(Available data begins)

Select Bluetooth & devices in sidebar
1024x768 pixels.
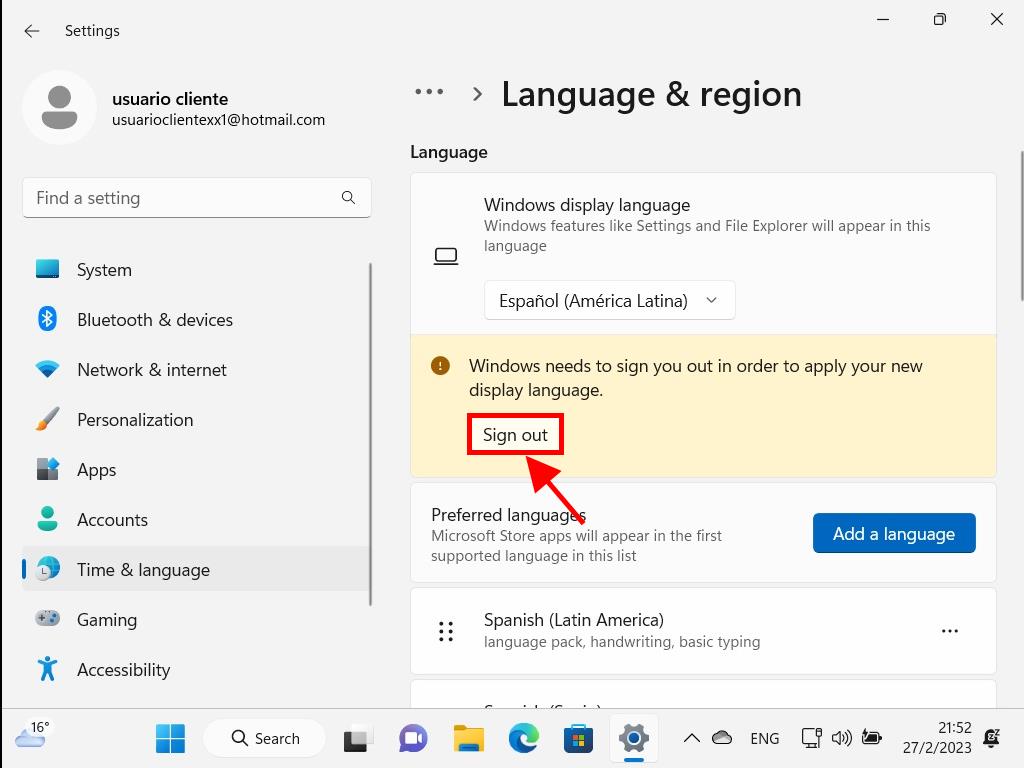[x=154, y=320]
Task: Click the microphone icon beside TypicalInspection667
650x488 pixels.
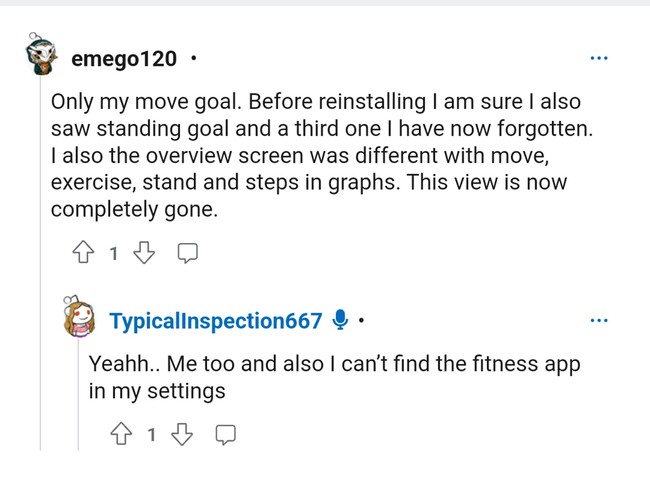Action: click(x=340, y=320)
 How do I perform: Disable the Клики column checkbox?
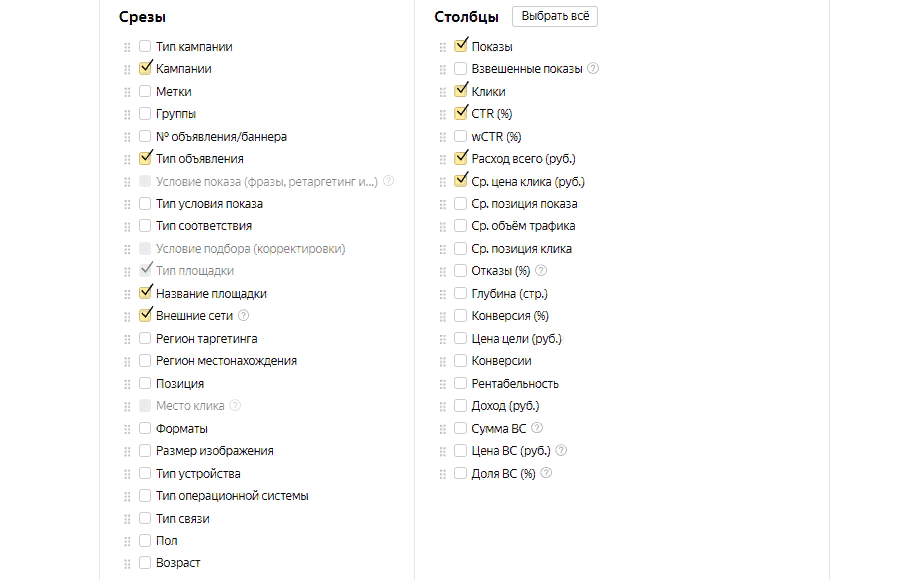pyautogui.click(x=461, y=91)

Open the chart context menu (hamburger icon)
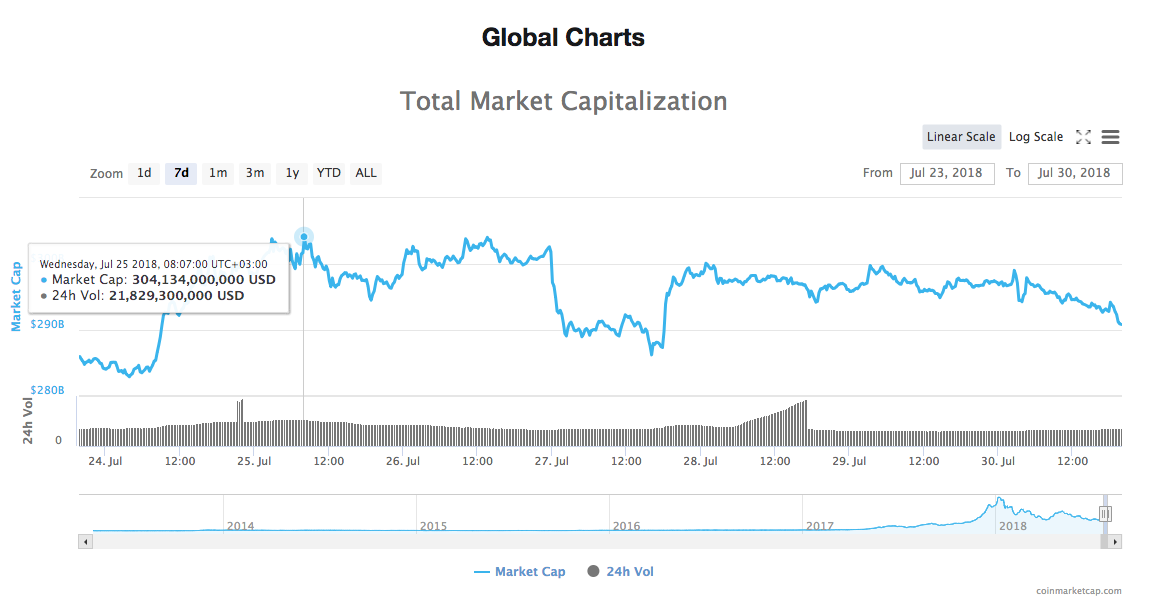(x=1110, y=136)
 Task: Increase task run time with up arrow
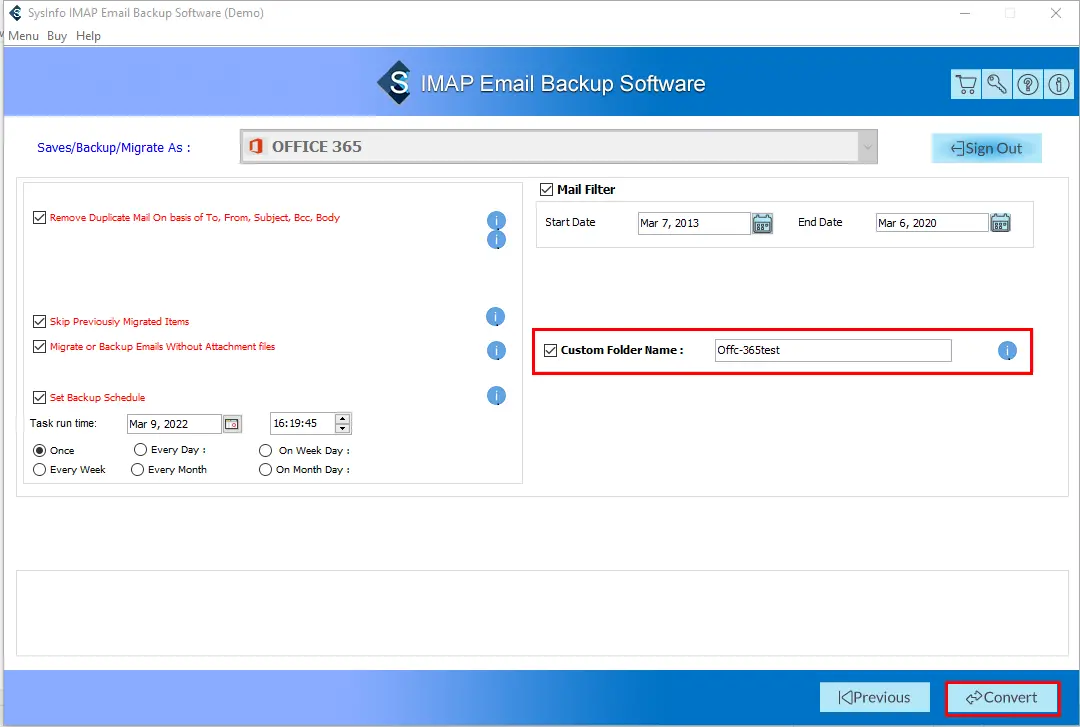(343, 419)
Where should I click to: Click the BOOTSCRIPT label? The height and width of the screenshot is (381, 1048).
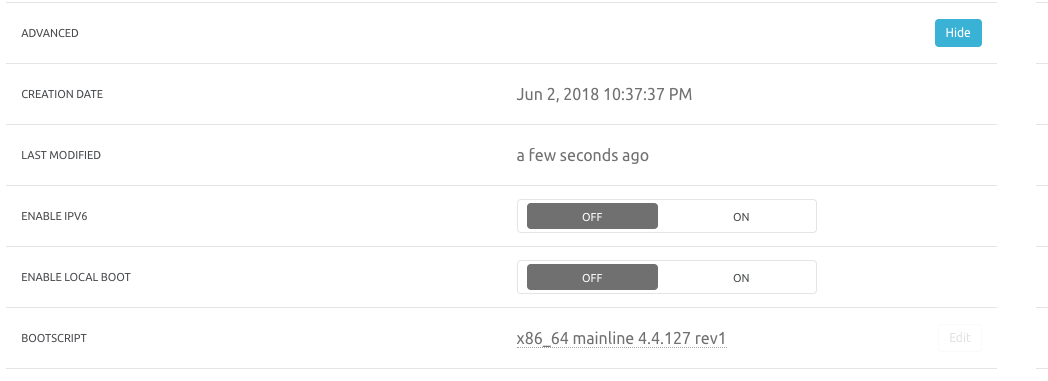click(x=54, y=338)
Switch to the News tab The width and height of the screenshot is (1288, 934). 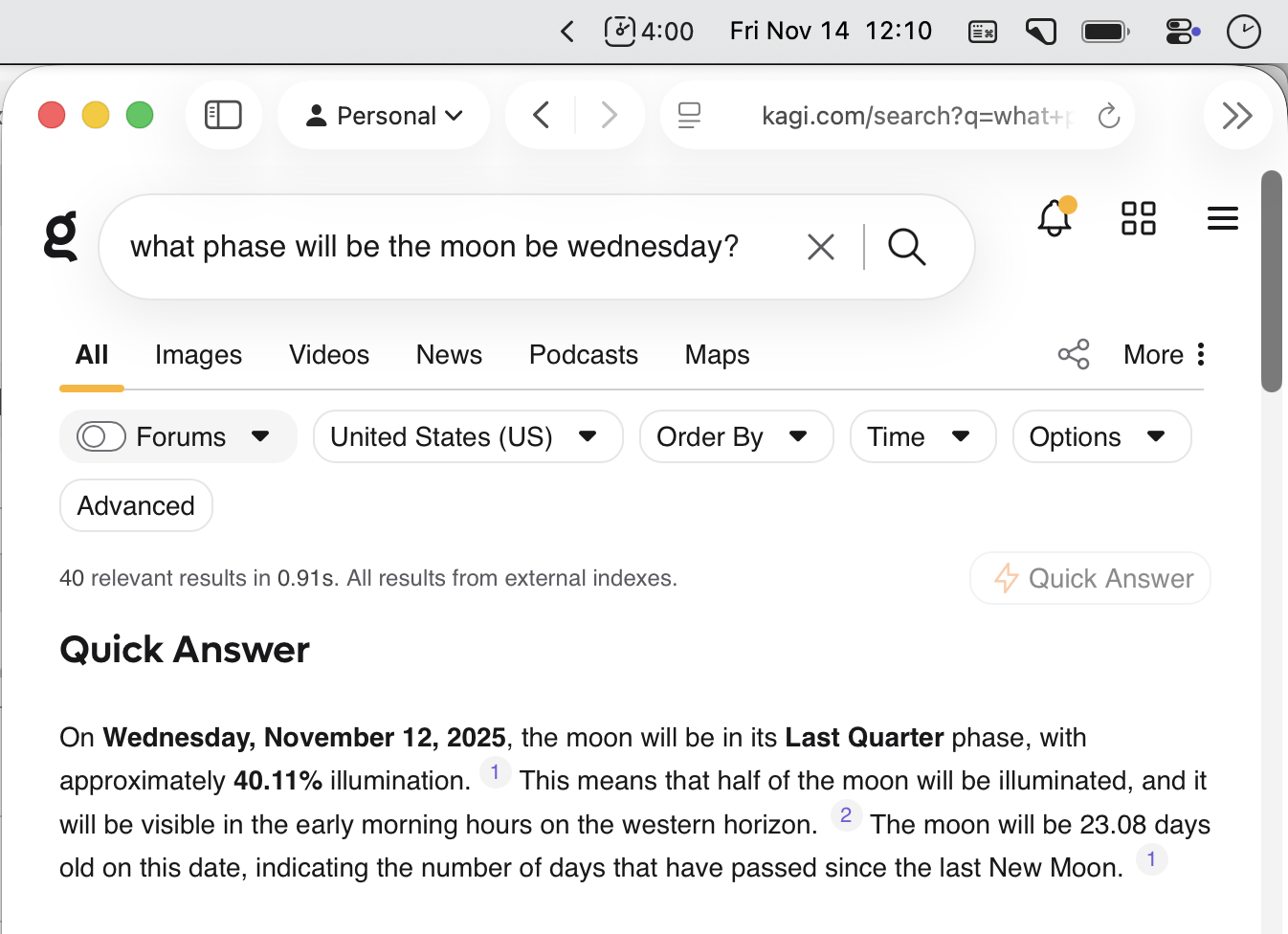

(Available data ends)

→ What to do: Here the records must be restated exactly, minus any images.

→ Result for this exercise:
Select Bluetooth & devices in sidebar
1024x768 pixels.
[x=154, y=320]
Task: Click the microphone icon beside TypicalInspection667
650x488 pixels.
Action: click(x=340, y=320)
 How do I perform: Disable the Клики column checkbox?
pyautogui.click(x=461, y=91)

Open the chart context menu (hamburger icon)
(x=1110, y=136)
 Task: Increase task run time with up arrow
(343, 419)
Where should I click to: Click the BOOTSCRIPT label? The height and width of the screenshot is (381, 1048).
click(x=54, y=338)
Switch to the News tab The width and height of the screenshot is (1288, 934). 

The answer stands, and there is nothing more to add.